Since you need to find all correct solutions, there's really not much that can be done about speeding up the program. You've already done a good job in pruning impossible branches from the search tree. I don't think there's anything else that will have a major effect. It's simply a slow algorithm.
Solution 2
Just saw this question. I'd like to contribute 2 solutions.
Feedback is appreciated. Cheers
Solution 3
I would suggest you peek at the test_generators.py
from the Python source for an alternative implementation of the N-Queens problem.
Python 2.6.5 (release26-maint, Sep 12 2010, 21:32:47)
[GCC 4.4.3] on linux2
Type "help", "copyright", "credits" or "license" for more information.
>>> from test import test_generators as tg
>>> n= tg.Queens(15)
>>> s= n.solve()
>>> next(s)
[0, 2, 4, 1, 9, 11, 13, 3, 12, 8, 5, 14, 6, 10, 7]
>>> next(s)
[0, 2, 4, 6, 8, 13, 11, 1, 14, 7, 5, 3, 9, 12, 10]
Solution 4
The number of solutions can be estimated using Donald Knuth's randomised estimation method.

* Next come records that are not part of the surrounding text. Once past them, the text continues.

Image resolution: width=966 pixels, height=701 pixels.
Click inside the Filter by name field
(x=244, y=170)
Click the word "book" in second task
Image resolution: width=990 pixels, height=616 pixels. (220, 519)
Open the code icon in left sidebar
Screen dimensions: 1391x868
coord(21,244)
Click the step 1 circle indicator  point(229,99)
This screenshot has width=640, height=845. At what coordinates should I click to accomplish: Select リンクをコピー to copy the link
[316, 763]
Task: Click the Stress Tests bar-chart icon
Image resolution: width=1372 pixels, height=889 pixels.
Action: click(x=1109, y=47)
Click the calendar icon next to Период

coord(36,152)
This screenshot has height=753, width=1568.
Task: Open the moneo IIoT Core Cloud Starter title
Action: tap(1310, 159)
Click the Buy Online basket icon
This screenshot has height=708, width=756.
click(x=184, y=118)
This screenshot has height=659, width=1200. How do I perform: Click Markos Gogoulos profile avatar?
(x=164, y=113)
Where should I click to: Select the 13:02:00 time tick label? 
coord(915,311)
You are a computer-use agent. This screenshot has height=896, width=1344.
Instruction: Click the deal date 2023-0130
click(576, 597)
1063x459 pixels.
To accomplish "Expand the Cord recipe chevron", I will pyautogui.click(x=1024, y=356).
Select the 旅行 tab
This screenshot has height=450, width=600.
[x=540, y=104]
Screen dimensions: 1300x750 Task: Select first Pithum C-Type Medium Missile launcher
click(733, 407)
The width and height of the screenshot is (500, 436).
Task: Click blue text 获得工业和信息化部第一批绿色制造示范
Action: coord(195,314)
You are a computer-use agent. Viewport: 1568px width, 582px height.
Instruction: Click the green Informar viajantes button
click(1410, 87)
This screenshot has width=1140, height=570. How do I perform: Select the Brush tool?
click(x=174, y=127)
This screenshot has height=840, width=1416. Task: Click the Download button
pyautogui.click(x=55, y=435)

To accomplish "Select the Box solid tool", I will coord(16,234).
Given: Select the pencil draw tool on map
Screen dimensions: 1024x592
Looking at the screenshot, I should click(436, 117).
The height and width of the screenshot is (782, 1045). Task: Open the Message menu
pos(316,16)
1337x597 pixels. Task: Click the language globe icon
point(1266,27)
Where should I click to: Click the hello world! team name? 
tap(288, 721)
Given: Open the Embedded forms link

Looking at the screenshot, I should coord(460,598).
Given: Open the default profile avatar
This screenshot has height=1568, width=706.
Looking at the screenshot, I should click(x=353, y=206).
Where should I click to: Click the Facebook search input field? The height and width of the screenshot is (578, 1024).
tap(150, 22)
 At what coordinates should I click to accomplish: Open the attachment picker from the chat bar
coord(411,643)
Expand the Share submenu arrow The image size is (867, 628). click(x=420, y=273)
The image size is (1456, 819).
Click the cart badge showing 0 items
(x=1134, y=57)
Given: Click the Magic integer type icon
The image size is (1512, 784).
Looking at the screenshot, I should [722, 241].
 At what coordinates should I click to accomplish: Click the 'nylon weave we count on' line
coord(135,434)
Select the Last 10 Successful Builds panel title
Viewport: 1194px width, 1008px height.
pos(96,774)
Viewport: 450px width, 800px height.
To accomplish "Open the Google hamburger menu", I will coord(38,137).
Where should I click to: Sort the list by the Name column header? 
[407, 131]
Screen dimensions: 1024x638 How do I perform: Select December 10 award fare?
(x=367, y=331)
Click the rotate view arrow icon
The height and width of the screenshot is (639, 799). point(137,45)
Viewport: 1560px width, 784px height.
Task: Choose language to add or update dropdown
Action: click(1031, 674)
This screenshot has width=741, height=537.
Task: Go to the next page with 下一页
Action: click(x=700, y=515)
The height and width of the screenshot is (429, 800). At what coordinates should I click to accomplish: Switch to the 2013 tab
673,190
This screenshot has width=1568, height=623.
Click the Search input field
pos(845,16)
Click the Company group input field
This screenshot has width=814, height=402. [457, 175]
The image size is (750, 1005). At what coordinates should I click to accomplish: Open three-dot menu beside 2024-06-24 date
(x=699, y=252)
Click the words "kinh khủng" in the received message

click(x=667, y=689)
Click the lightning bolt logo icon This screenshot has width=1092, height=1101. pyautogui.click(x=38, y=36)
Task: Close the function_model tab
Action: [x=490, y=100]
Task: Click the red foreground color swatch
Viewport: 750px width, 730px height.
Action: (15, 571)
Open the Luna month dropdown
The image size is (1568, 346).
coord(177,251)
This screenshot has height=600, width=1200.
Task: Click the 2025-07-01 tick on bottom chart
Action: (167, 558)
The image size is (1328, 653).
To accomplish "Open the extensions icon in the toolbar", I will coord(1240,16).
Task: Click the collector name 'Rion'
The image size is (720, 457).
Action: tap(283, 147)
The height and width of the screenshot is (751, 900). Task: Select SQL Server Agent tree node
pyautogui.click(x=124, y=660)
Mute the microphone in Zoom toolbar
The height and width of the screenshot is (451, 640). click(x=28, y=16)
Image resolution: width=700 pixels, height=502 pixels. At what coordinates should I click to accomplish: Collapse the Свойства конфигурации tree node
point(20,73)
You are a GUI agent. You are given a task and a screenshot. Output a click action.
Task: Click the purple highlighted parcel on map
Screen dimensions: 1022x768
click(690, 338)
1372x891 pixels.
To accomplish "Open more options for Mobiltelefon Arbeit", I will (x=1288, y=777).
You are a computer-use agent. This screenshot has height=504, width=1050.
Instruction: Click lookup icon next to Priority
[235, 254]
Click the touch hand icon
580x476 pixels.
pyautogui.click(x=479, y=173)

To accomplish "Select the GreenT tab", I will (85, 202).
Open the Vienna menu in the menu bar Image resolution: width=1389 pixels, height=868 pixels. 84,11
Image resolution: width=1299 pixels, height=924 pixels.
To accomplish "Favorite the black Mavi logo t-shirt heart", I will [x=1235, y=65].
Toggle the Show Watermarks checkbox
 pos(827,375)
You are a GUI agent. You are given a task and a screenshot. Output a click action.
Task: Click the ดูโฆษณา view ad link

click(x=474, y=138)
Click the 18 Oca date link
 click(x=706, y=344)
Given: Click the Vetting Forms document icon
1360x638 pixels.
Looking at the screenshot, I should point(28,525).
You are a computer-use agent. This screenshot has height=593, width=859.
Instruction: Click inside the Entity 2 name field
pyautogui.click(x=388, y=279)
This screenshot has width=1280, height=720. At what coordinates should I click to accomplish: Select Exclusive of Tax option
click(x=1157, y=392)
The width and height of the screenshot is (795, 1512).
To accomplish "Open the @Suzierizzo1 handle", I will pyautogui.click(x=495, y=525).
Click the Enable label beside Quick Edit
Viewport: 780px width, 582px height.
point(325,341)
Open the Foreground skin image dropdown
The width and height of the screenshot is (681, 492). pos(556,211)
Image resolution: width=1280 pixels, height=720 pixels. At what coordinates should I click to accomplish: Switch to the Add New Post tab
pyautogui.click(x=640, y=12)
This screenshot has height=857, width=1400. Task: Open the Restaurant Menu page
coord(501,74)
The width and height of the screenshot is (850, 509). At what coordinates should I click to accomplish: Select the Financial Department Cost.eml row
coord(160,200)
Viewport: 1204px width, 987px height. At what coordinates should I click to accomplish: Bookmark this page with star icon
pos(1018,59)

Starting from no queens placed the number of allowed positions for the next row is n. Randomly pick one of the positions and calculate the number of allowed positions (p) for the next row and multiple this by n and store it as the total number of solutions (total = n * p) , then randomly choose one of the allowed positions.
For this row calculate the number of allowed positions (p) for the next row and mutiple the total number of solutions by this (total *= p). Repeat this until either the board cannot be solved, in which case the number of solutions equals zero, or until the board is solved.
Repeat this many times and calculate the average number of solutions (including any zeros). This should give you a quick and pretty accurate approximation of the number of solutions with the approximation improving the more runs you do.
I hope this makes sense ;)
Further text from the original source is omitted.